**STATED GOAL 1**
From the forum thread about the sparse-dot build error, copy out the stretch from "populate(A, Asps, nnz, seed=1);" through "10,000 times longer.".
**STATED GOAL 2**
Answer these about the sparse-dot forum thread below:
(a) What error message is reported for line 35 of SparseDot.chpl?
(b) According to the reply, what needs to be passed in to the populate procedure?
(c) How long does generating the matrix take at size 10,000?

━━━ PAGE EXTRACT

Got the following error, however, any thoughts on how to mend this?

bk@bk:/projects/reproducers$ make sparse-dot
chpl -Msrc -M/projects/cdo/src -M/projects/numsuch/src -M/projects/charcoal/src -M/projects/chingon/src  -I/usr/local/Cellar/openblas/0.2.20/include -I/usr/include/postgresql -L/usr/local/Cellar/openblas/0.2.20/lib -lblas -o test/test test/SparseDot.chpl; \
./test/test;  \
rm test/test
test/SparseDot.chpl:21: In function 'populate':
test/SparseDot.chpl:35: error: Cannot add indices to a rectangular domain
/bin/sh: 2: ./test/test: not found
rm: cannot remove 'test/test': No such file or directory
Makefile:14: recipe for target 'sparse-dot' failed
make: *** [sparse-dot] Error 1

@Tshimanga - You'll need to pass in the sparse domain to the populate procedure - try this:

populate(A, Asps, nnz, seed=1);

@ben-albrecht Thanks Ben! So this should reproduce the problem, buuuuut, at size=10,000 it takes 13 seconds for me to generate the matrix prior to squaring so I don't think I'll actually be able to confirm that it'll reproduce the problem since at size = 1,000,000 it'll take 10,000 times longer.

━━━━━━
━━━ INFORMATION SUPPLIED

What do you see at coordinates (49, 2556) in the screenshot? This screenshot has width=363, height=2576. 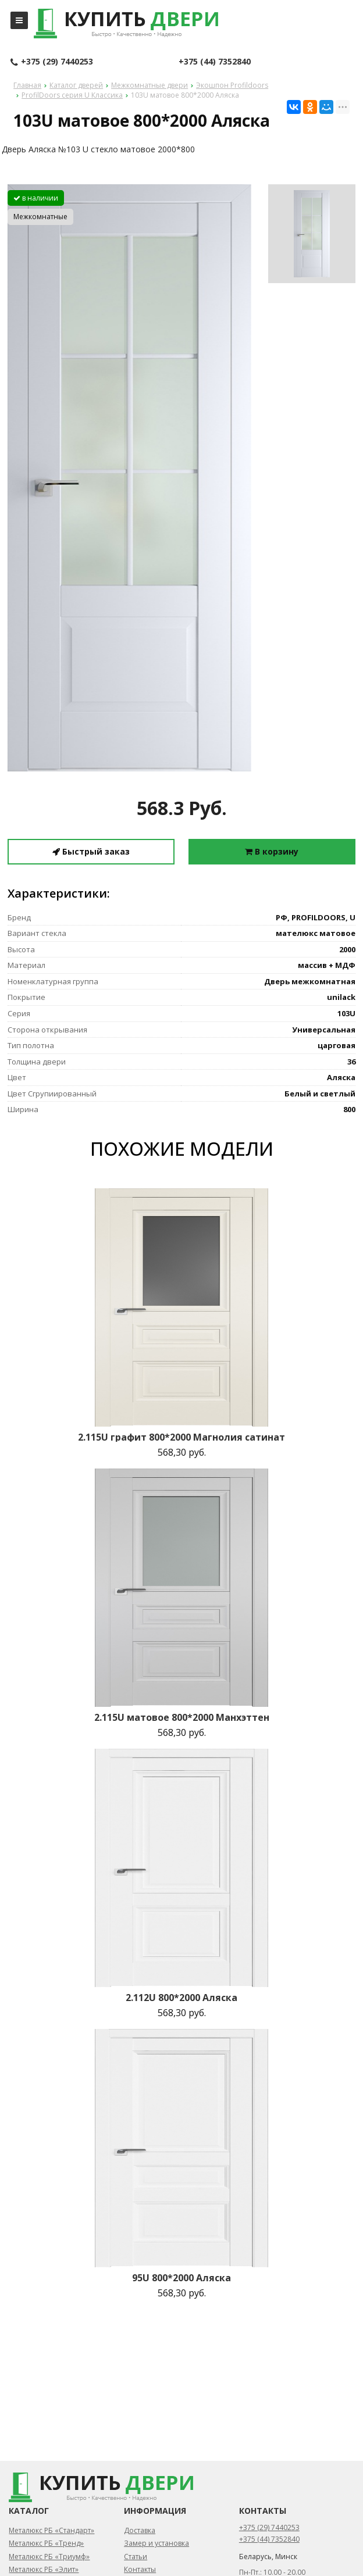 I see `Металюкс РБ «Триумф»` at bounding box center [49, 2556].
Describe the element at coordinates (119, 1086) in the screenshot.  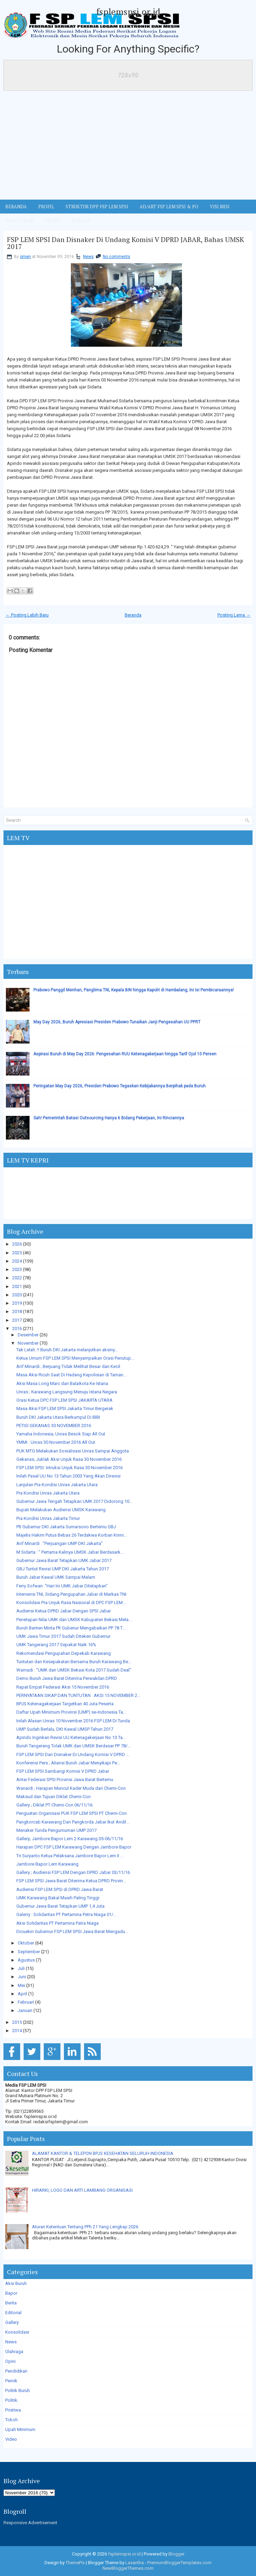
I see `Peringatan May Day 2026, Presiden Prabowo Tegaskan Kebijakannya Berpihak pada Buruh` at that location.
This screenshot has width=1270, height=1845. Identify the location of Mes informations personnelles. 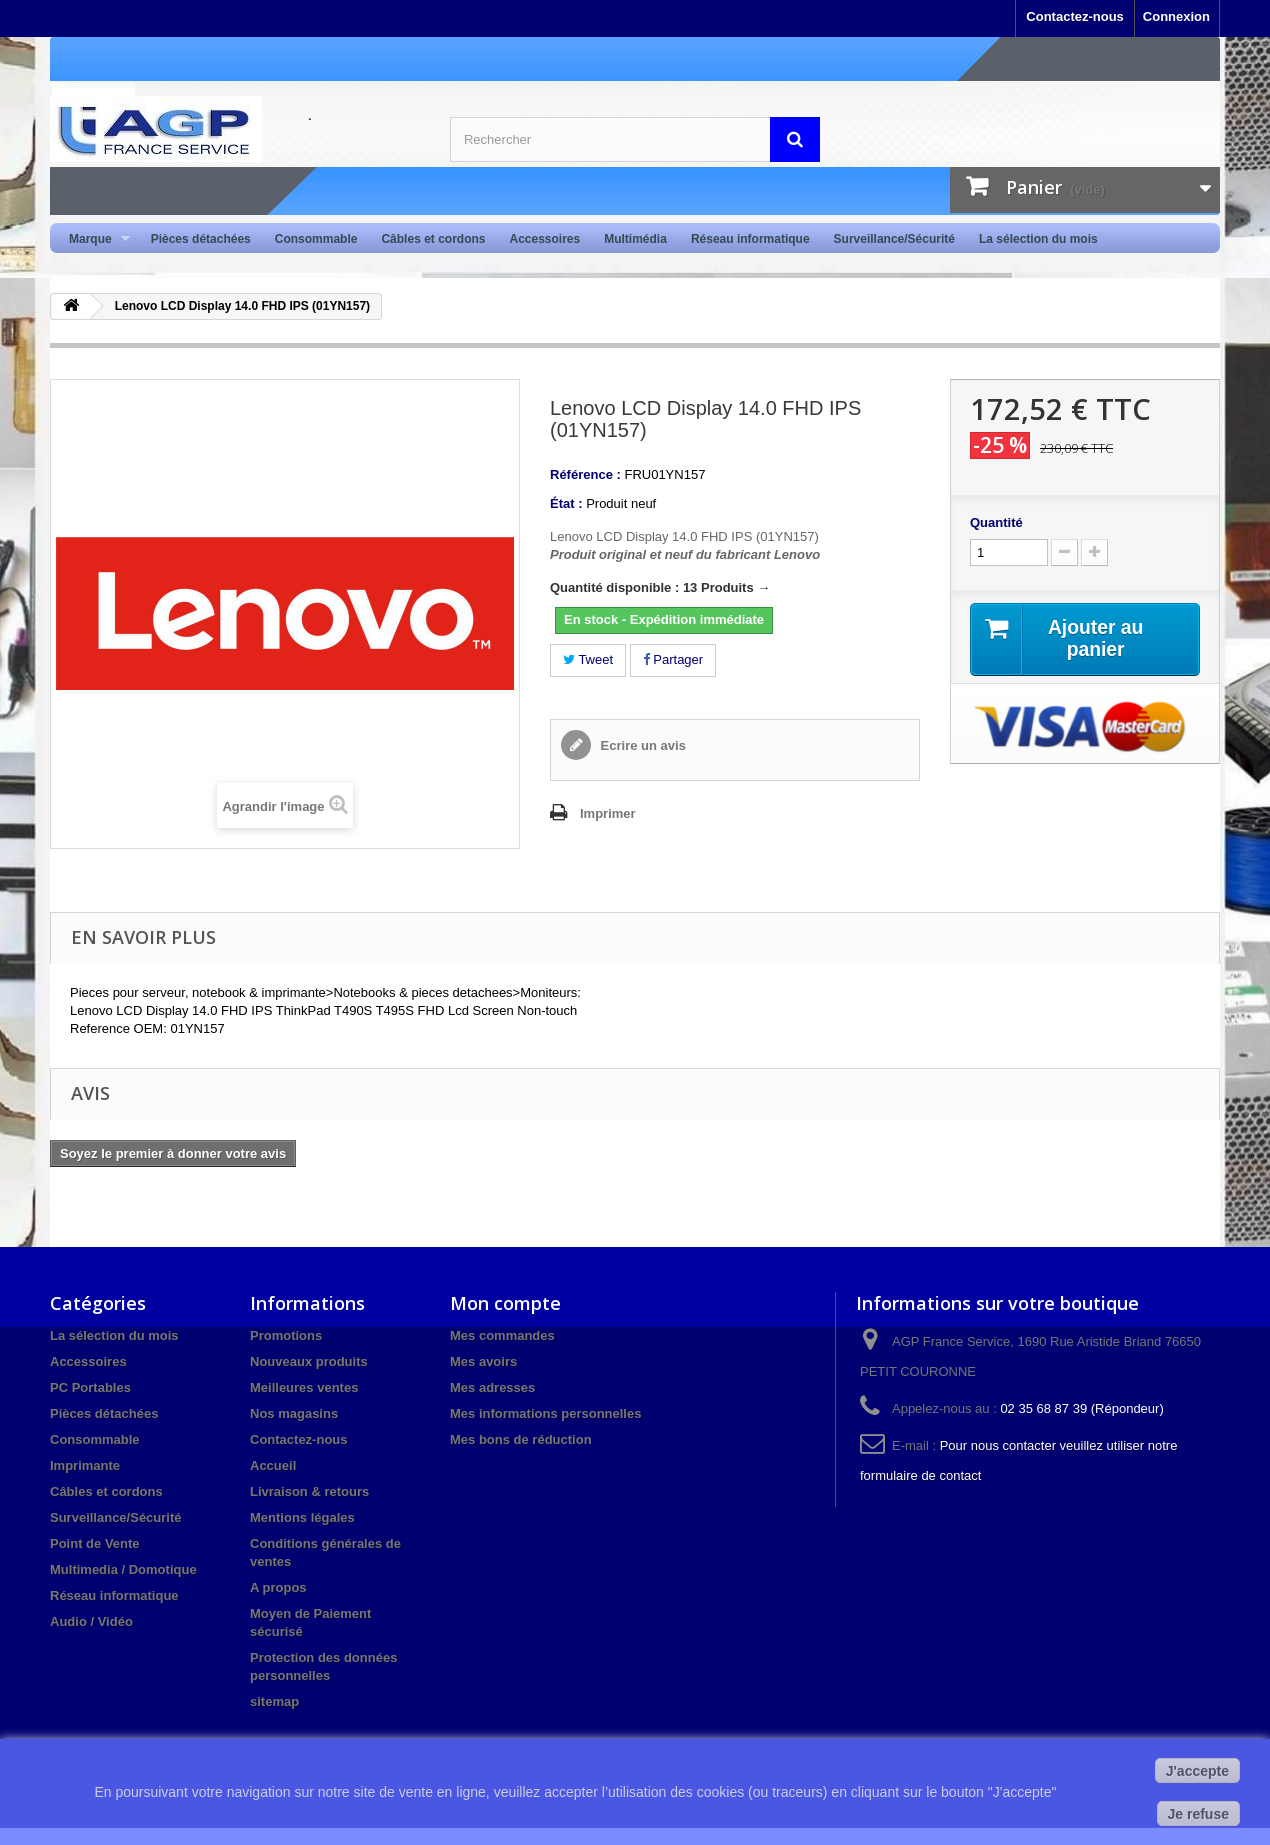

━━━━━━

**WORKED ANSWER 1**
populate(A, Asps, nnz, seed=1);

@ben-albrecht Thanks Ben! So this should reproduce the problem, buuuuut, at size=10,000 it takes 13 seconds for me to generate the matrix prior to squaring so I don't think I'll actually be able to confirm that it'll reproduce the problem since at size = 1,000,000 it'll take 10,000 times longer.

**WORKED ANSWER 2**
(a) Cannot add indices to a rectangular domain
(b) The sparse domain
(c) 13 seconds